Passion is one of the most misused words in the English language. Too often, it is confused with lust, excitement, or turmoil, an easy word to use when emotions run high. The one thing we know for sure about passion is that it is a desirable thing: we know that we should somehow have a passion, or feel passionately, about something in life. The problem is, that passion never seems to last very long. The most beautiful scenery, the most wonderful works of art, the most intense and loving of relationships, can become almost banal if focused on for too long. We simply get used to them, and the day-to-day exposure to them takes away the effect they once had on us. If we are honest, we must admit that even our love for the Lord has its mountains and valleys, we are not always as passionate about him as we can be.

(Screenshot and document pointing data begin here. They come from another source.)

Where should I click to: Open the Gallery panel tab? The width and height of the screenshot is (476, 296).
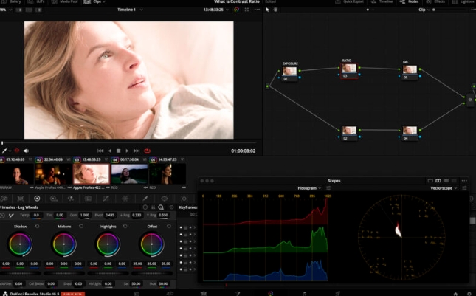click(x=15, y=2)
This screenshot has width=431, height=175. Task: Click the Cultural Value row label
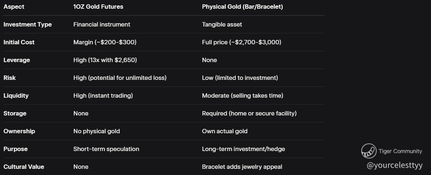click(x=24, y=167)
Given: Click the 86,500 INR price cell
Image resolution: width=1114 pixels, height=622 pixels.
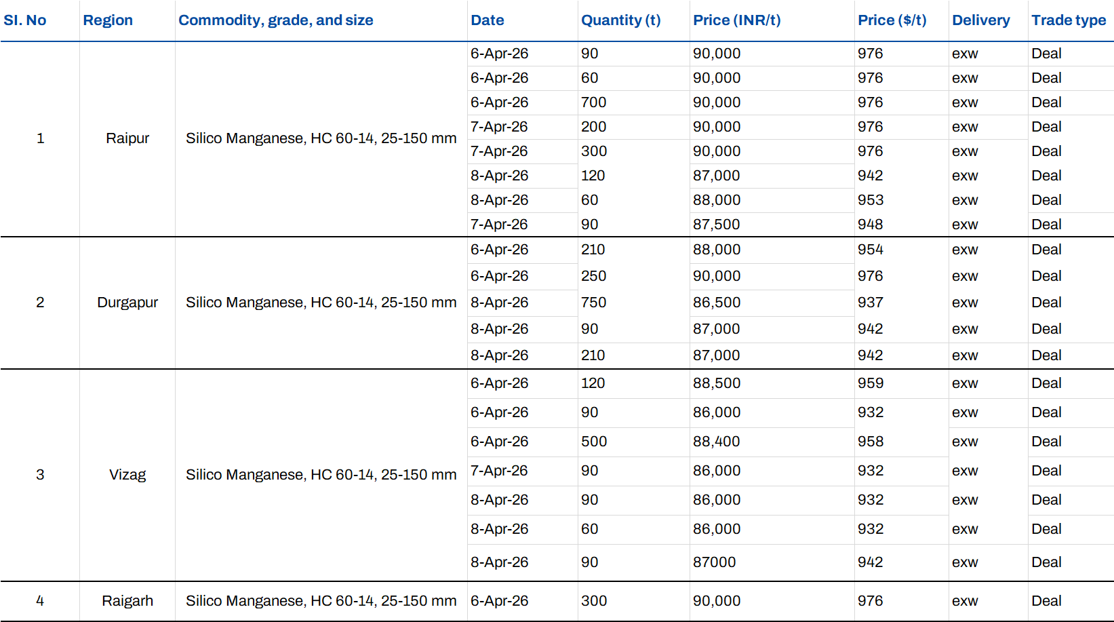Looking at the screenshot, I should 716,303.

Now this is very natural: it may be that a fallen Mankind is incapable of maintaining a level of passionate interest in anything for a sustained length of time. This is true, not only individually, but collectively too. The Church has needed revivals throughout its history, in order to restore to it the joy of its salvation. Revival, that other much-abused word, is the renewal of passion for something. One can have a religious revival, or a cultural revival; a revival of a language, or of an art form. We are almost like clocks – we slowly wind down, and the dreariness and distractions of everyday life take their toll on our passions.

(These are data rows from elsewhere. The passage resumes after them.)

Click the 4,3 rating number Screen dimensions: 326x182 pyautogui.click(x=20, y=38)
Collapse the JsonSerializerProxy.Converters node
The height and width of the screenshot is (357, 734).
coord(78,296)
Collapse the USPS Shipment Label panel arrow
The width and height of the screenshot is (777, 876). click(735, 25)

There was a time when I would feel very guilty about losing my passion for Jesus. I would convict myself about not having the same love for reading Scripture that I once had. The idea of prayer held no appeal for me whatsoever. I was confused: I thought I was backsliding, that somehow I should feel as passionately about them as I had at the beginning. I would think of the verse from Revelation and conclude that I had lost my first love. It took some time for me to gain a sense of balance about this (balance, not compromise).

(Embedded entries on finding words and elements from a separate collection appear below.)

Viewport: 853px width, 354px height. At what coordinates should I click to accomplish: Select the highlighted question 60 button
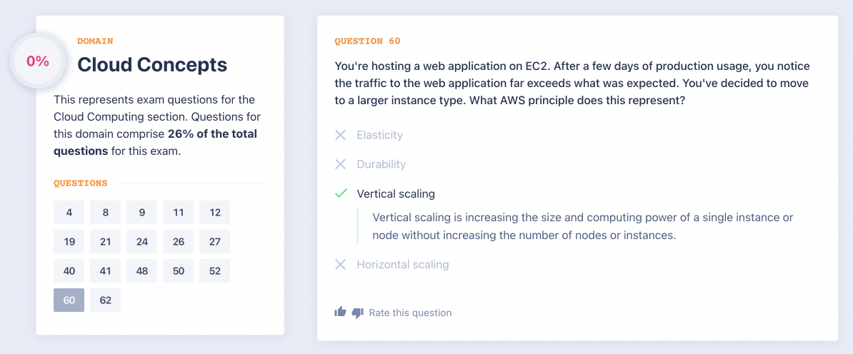69,300
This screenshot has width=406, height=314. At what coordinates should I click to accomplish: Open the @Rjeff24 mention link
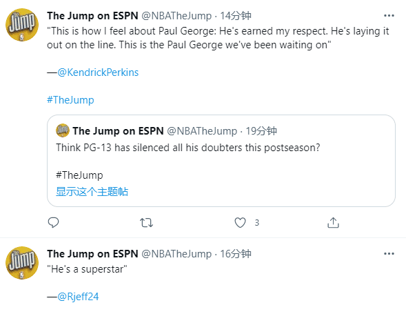(78, 296)
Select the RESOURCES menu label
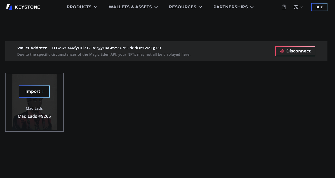 pyautogui.click(x=182, y=7)
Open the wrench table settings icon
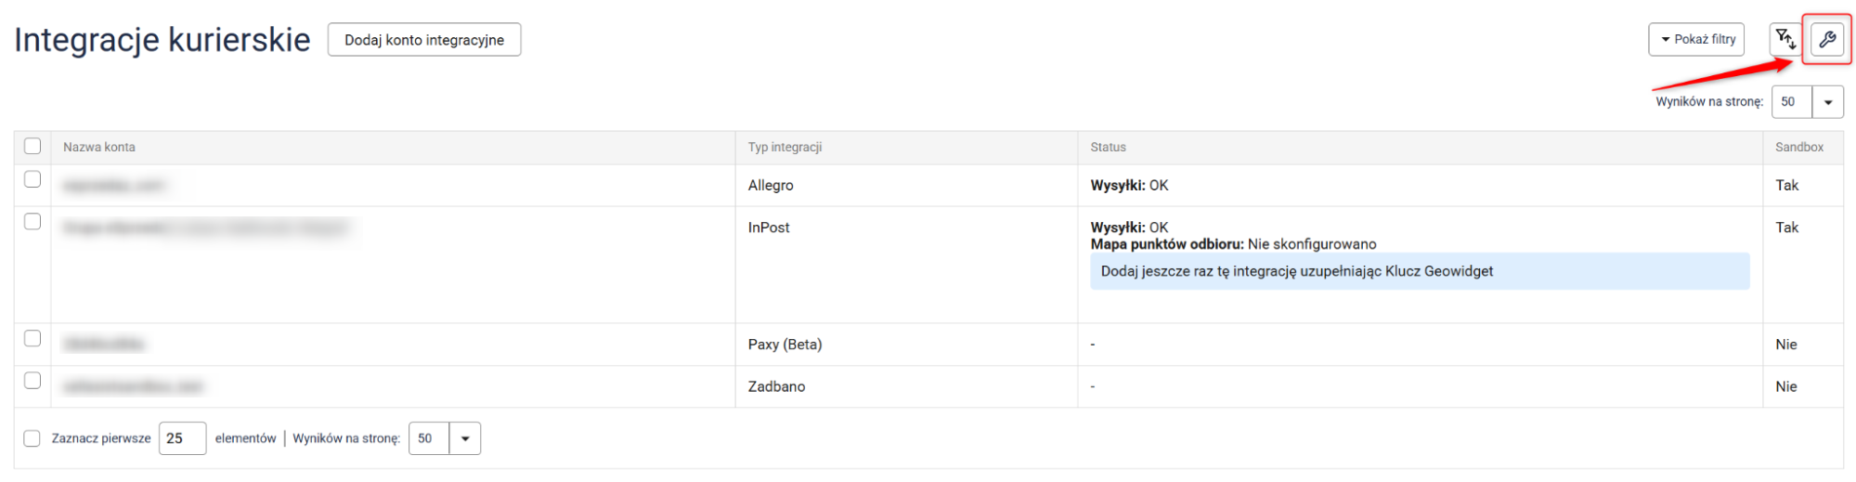The width and height of the screenshot is (1856, 482). point(1826,40)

I looked in the Scriptures and saw example after example of this same process in the lives of the men and women of God. Abraham went out from his home in passionate faith, not knowing where he was going. But he also came to a point where he questioned God, unsure about everything. The only thing that kept him going was faith: believing that God knew what he was doing, and that what he was doing was founded in his love for Abraham.
The story of Job is that of a man who knew despair and trials almost beyond his ability to endure. He stormed at God and demanded vindication. David is my favourite of all: no-one can read his Psalms and not see the highs and lows of his walk with God. He knew victory over Goliath and defeat over Bathsheba. He had the high of being anointed by Samuel as King, and the lows of being chased by Saul through desert and exile. He knew the glory of reigning in Jerusalem, and running for his life from his own son. In his songs we see a man who often had to talk himself into remembering the love of God and the righteousness of the King of Kings.
I find a secret there: he had to remind himself. There was no great passion in his heart for the things of God at that point, it had to be stirred up again, it had to be revived. People want things to stay constant and sure; but it is not a constant and sure world, and we are so easily swayed by emotions and events. At times of great passion, the high times, we are like the apostles on Mount Tabor, the mount of transfiguration: “It is good to be here, let’s build a house and stay here forever!”. But Jesus made it clear that we have to leave that place and go back down the hill to where the world is waiting to frustrate and challenge us.
Unfortunately, we can then move to the opposite extreme, and lose all passion and joy. Then we are like the apostles on another mountain, the Mount of Olives. There they stand, looking up at the sky, shocked and dismayed by the sudden disappearance of Jesus into the clouds. Feeling alone and abandoned, they needed to be jolted back to reality by angels! “Why do you stand looking up into the sky? He will come back, just as you’ve seen him go away”. Time, once again, for them to leave the mountain and return to the world to be frustrated and challenged once more.
So we must beware of both highs and lows. The times of great joy and revival are not going to last forever. We will be refreshed and renewed, but then its time to go back to the world, where we are needed as witnesses of what we have seen and heard. To try and build a house and live in those times is to deny reality and to speak foolishly, as Peter did. But if we think that this great emotional joy is forever, then we will be devastated by what we will ultimately have to face. When Christians find themselves in concentration camps, or persecuted, or in danger of losing all because of their faith, they overcome and find joy in their circumstances, because they know that this, too, is part of God’s inheritance. Their passion for God is not confined to times of emotional highs: it is deeper than that. Just as a passionate musician will face both the highs of performance, and the hardships and discipline of rehearsal and long hours of practice, so the Christian needs to understand that passion for Christ involves both dancing with joy, and simply standing in the day of trial.